After Perdu is finally tempted to read the letter, he hauls anchor and departs on a mission to the south of France, hoping to make peace with his loss and discover the end of the story. Joined by a bestselling but blocked author and a lovelorn Italian chef, Perdu travels along the country’s rivers, dispensing his wisdom and his books, showing that the literary world can take the human soul on a journey to heal itself.
Rating: 4 stars
Review: This book? Wow. That’s really the only word I can use to describe it.
Jean Perdu is the owner of a bookshop barge, which aims to get everyone a book to cure their emotional ailments.

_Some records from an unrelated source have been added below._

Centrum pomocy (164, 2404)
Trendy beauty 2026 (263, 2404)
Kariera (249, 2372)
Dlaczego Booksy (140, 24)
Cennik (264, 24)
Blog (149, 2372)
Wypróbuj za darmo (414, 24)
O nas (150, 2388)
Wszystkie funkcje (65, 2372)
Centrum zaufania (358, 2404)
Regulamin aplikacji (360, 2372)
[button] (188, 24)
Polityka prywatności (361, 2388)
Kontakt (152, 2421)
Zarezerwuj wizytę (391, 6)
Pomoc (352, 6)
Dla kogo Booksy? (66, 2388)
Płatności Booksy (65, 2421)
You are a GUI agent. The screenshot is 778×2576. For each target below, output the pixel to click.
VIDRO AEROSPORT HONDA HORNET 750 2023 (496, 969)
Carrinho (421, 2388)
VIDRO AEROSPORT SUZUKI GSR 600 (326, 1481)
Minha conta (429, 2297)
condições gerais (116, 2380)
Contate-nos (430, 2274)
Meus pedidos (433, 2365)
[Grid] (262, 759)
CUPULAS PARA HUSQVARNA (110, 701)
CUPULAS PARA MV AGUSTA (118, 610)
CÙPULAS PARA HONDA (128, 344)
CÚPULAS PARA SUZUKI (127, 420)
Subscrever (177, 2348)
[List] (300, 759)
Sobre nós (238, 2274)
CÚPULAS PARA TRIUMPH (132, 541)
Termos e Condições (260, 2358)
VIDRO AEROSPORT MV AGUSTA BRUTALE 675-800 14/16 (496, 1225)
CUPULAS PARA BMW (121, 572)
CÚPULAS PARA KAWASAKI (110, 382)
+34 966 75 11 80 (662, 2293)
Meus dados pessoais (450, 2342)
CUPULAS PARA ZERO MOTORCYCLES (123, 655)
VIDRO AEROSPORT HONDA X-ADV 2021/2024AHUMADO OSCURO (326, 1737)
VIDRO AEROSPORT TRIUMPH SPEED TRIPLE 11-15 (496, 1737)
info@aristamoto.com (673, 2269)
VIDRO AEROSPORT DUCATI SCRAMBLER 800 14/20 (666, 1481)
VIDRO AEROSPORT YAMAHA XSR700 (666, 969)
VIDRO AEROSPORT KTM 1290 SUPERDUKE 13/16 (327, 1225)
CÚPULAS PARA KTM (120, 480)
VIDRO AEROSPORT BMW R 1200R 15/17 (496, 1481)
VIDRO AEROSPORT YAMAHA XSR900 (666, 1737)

Many years ago, Jean was left heartbroken by a woman, and it’s only when he tries to fall in love again, he realizes he hasn’t gotten over the woman. So, after a letter that has sat in a drawer for twenty years is opened, Perdu lifts anchor, and starts on a journey – somehow picking up on the way, an author with writer’s block, an Italian man, and a woman who is all kinds of peculiar.
This book was so beautiful and moving, I was entranced the whole way through. As the reader, you’re swept along on Perdu’s journey, and you fall in love like he does, and it’s just so amazing. It checks all the boxes that mark a good book – beautiful language, characters who engage you and amaze you, and it makes you feel things you didn’t know you could feel before.
I mean, some of the quotes in this book are golden;
“With all due respect, what you read is more important in the long term than the man you marry, ma chére Madame.”
“Books keep stupidity at bay. And vain hopes. And vain men. They undress you with love, strength, and knowledge. It’s love from within.”
“Books can be many things, but not everything. We have to live the important things, not read them. I have to…experience my book.”
As for the characters? My mind is blown at how well they’re written. I’m absolutely in love with Max Jordan, the writers block author who wears earmuffs. He’s awkward, and bumbling, but it’s not comical. Another of my favourite characters is Samantha, but I can’t spoil anything about her since she’s a crucial part.
Overall, this book is incredible; very bittersweet (The only reason I give it a four star rating instead of five) , but a great read, especially if you just need something to cure your cynicism, or to give you a case of the feels. It’s the perfect book for every book lover, because it sums up the power that the right book can have on you. Go read this!!